Entries on target coordinates
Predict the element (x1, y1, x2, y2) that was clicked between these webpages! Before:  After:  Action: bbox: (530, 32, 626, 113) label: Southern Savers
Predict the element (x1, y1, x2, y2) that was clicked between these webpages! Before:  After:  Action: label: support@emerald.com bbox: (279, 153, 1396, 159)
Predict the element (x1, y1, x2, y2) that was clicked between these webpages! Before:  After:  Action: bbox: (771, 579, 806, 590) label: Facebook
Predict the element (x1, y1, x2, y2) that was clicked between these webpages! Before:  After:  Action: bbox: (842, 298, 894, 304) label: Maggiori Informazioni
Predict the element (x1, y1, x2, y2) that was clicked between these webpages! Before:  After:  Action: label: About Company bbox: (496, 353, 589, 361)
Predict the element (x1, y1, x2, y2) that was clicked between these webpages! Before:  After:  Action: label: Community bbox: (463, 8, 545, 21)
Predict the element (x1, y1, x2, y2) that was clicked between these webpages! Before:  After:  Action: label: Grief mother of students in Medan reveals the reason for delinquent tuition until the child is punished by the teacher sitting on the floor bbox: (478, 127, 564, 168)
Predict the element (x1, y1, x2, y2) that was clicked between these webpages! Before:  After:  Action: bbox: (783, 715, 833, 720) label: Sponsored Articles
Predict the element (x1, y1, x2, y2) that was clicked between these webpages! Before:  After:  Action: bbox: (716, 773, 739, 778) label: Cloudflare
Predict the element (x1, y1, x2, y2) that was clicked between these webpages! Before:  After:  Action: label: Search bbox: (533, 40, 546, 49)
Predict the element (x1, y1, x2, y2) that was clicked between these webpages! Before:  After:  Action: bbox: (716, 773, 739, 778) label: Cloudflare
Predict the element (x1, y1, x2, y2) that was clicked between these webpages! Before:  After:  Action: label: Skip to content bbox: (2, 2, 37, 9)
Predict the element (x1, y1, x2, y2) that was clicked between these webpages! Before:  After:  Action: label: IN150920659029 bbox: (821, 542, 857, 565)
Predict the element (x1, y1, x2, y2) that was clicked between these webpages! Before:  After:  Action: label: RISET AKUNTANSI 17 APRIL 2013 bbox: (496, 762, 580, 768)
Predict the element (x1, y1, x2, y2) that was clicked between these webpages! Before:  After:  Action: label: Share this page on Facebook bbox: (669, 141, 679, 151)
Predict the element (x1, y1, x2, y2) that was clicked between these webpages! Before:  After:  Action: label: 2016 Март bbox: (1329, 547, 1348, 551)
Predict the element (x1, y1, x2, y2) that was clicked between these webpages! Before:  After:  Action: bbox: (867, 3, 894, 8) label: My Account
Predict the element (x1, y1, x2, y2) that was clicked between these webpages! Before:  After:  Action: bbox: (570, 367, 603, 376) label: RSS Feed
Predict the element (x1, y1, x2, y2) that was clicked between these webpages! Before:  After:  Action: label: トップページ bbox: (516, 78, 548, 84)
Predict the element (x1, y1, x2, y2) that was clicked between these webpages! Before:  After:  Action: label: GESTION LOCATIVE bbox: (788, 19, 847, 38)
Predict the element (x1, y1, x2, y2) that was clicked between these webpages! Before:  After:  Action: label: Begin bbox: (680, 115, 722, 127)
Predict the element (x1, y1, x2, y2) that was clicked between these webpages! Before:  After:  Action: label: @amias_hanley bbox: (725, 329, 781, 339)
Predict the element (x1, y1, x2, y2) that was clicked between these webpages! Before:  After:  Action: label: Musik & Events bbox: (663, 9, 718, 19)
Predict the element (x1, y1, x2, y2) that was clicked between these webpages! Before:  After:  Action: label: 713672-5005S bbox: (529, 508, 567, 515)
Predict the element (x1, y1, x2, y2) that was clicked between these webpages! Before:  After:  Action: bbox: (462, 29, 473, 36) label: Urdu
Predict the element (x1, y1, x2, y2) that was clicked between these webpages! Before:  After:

**Job:**
Please reproduce the entries word for word, starting at the line that contains "115, 722, 127)" and ending with the last entry.

**Output for this task:**
Predict the element (x1, y1, x2, y2) that was clicked between these webpages! Before:  After:  Action: label: Begin bbox: (680, 115, 722, 127)
Predict the element (x1, y1, x2, y2) that was clicked between these webpages! Before:  After:  Action: label: @amias_hanley bbox: (725, 329, 781, 339)
Predict the element (x1, y1, x2, y2) that was clicked between these webpages! Before:  After:  Action: label: Musik & Events bbox: (663, 9, 718, 19)
Predict the element (x1, y1, x2, y2) that was clicked between these webpages! Before:  After:  Action: label: 713672-5005S bbox: (529, 508, 567, 515)
Predict the element (x1, y1, x2, y2) that was clicked between these webpages! Before:  After:  Action: bbox: (462, 29, 473, 36) label: Urdu
Predict the element (x1, y1, x2, y2) that was clicked between these webpages! Before:  After:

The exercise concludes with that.